Page:
<<<<

Distro compatibility
--------------------

Starting with Infernalis, we have dropped support for many older
distributions so that we can move to a newer compiler toolchain (e.g.,
C++11).  Although it is still possible to build Ceph on older
distributions by installing backported development tools, we are not
building and publishing release packages for ceph.com.

We now build packages for the following distributions and architectures:

- x86_64:

  * CentOS 7.x.  We have dropped support for CentOS 6 (and other RHEL 6
    derivatives, like Scientific Linux 6).
  * Debian Jessie 8.x.  Debian Wheezy 7.x's g++ has incomplete support
    for C++11 (and no systemd).
  * Ubuntu Xenial 16.04 and Trusty 14.04.  Ubuntu Precise 12.04 is no
    longer supported.
  * Fedora 22 or later.

- aarch64 / arm64:

  * Ubuntu Xenial 16.04.

Upgrading from Infernalis or Hammer
-----------------------------------

* We now recommend against using ``ext4`` as the underlying file
  system for Ceph OSDs, especially when RGW or other users of long
  RADOS object names are used.  For more information about why, please
  see `Filesystem Recommendations`_.

  If you have an existing cluster that uses ext4 for the OSDs but uses only
  RBD and/or CephFS, then the ext4 limitations will not affect you.  Before
  upgrading, be sure add the following to ``ceph.conf`` to allow the OSDs to
  start::

    osd max object name len = 256
    osd max object namespace len = 64

  Keep in mind that if you set these lower object name limits and
  later decide to use RGW on this cluster, it will have problems
  storing S3/Swift objects with long names.  This startup check can also be
  disabled via the below option, although this is not recommended::

    osd check max object name len on startup = false

.. _Filesystem Recommendations: ../configuration/filesystem-recommendations

* There are no major compatibility changes since Infernalis.  Simply
  upgrading the daemons on each host and restarting all daemons is
  sufficient.

* The rbd CLI no longer accepts the deprecated '--image-features' option
  during create, import, and clone operations.  The '--image-feature'
  option should be used instead.

* The rbd legacy image format (version 1) is deprecated with the Jewel release.

>>>>

Material provided:
<<<<

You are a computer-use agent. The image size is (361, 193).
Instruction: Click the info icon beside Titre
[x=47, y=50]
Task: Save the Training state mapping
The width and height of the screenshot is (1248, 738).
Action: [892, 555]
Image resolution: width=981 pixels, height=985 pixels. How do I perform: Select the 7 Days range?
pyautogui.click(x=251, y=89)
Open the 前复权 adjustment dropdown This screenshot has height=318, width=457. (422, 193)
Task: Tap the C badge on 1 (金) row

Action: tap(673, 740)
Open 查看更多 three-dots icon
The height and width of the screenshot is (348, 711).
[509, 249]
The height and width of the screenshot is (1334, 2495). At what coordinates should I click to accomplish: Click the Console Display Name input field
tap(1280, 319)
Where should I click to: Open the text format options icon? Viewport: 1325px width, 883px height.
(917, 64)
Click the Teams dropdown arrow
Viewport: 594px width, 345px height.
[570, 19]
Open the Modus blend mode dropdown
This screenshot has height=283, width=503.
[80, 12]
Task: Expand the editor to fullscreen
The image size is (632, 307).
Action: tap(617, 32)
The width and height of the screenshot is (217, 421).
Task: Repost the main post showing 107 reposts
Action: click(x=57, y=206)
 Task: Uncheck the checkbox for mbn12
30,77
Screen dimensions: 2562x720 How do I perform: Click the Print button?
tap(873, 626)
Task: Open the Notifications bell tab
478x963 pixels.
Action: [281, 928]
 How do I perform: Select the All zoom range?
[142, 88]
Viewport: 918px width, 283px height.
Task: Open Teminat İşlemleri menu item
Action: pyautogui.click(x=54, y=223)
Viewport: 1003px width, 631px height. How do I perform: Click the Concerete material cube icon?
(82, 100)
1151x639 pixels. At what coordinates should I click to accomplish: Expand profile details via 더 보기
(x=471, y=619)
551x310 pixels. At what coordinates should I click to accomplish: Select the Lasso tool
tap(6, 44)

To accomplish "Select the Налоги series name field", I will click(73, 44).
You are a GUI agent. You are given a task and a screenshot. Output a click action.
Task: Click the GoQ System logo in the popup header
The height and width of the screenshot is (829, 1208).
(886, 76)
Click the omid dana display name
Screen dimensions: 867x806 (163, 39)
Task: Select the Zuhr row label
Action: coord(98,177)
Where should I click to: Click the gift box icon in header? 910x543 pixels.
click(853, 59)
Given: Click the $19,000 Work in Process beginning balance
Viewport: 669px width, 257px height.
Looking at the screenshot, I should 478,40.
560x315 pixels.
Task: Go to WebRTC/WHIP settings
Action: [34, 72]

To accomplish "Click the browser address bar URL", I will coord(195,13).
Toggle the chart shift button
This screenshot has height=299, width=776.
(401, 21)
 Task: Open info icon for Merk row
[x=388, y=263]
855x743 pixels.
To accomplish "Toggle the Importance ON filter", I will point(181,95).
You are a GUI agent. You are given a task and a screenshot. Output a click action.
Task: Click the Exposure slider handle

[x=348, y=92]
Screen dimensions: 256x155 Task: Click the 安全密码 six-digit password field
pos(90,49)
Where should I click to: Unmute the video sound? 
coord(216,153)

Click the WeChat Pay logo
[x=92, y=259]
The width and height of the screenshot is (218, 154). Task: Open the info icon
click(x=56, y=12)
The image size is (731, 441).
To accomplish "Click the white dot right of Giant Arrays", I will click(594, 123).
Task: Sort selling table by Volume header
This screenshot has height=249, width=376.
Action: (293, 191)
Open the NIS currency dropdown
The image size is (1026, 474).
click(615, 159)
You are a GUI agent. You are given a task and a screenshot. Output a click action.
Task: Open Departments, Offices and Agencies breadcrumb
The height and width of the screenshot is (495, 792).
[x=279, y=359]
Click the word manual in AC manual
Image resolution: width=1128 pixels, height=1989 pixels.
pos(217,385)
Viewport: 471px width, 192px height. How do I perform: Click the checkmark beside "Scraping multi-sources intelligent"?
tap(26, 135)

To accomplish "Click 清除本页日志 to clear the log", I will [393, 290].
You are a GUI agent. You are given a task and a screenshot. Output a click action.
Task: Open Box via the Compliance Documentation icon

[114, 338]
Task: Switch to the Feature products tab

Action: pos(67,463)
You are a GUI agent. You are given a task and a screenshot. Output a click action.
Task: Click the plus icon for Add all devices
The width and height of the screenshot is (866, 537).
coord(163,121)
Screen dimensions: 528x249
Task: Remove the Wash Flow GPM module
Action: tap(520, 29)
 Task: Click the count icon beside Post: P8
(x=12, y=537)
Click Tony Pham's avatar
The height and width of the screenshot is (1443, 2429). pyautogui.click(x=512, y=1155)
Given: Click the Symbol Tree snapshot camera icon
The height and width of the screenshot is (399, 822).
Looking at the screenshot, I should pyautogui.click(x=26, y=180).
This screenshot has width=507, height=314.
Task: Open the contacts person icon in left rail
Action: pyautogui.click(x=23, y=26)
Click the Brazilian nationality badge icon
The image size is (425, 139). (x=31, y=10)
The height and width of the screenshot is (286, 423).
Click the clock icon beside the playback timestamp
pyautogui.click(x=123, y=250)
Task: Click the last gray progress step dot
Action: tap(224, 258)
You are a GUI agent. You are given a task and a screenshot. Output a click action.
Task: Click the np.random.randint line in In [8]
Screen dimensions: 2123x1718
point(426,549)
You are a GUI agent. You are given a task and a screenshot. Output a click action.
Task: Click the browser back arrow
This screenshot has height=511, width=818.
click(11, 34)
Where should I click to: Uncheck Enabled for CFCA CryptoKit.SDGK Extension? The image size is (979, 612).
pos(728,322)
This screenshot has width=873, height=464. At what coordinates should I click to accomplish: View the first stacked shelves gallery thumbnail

>>>>

Written request 1:
Answer these questions from the Ceph notes:
(a) Which CentOS release has lost support?
(b) What value does the ceph.conf setting "osd max object name len" take?
(c) Which rbd option replaces '--image-features'?
Written request 2:
Reproduce the lines of the records starting with the line that contains "Click the WeChat Pay logo" and going on through the line that contains "pos(217,385)".

Full output 1:
(a) CentOS 6
(b) 256
(c) '--image-feature'

Full output 2:
Click the WeChat Pay logo
[x=92, y=259]
The width and height of the screenshot is (218, 154). Task: Open the info icon
click(x=56, y=12)
The image size is (731, 441).
To accomplish "Click the white dot right of Giant Arrays", I will click(594, 123).
Task: Sort selling table by Volume header
This screenshot has height=249, width=376.
Action: (293, 191)
Open the NIS currency dropdown
The image size is (1026, 474).
click(615, 159)
You are a GUI agent. You are given a task and a screenshot. Output a click action.
Task: Open Departments, Offices and Agencies breadcrumb
The height and width of the screenshot is (495, 792).
[x=279, y=359]
Click the word manual in AC manual
Image resolution: width=1128 pixels, height=1989 pixels.
pos(217,385)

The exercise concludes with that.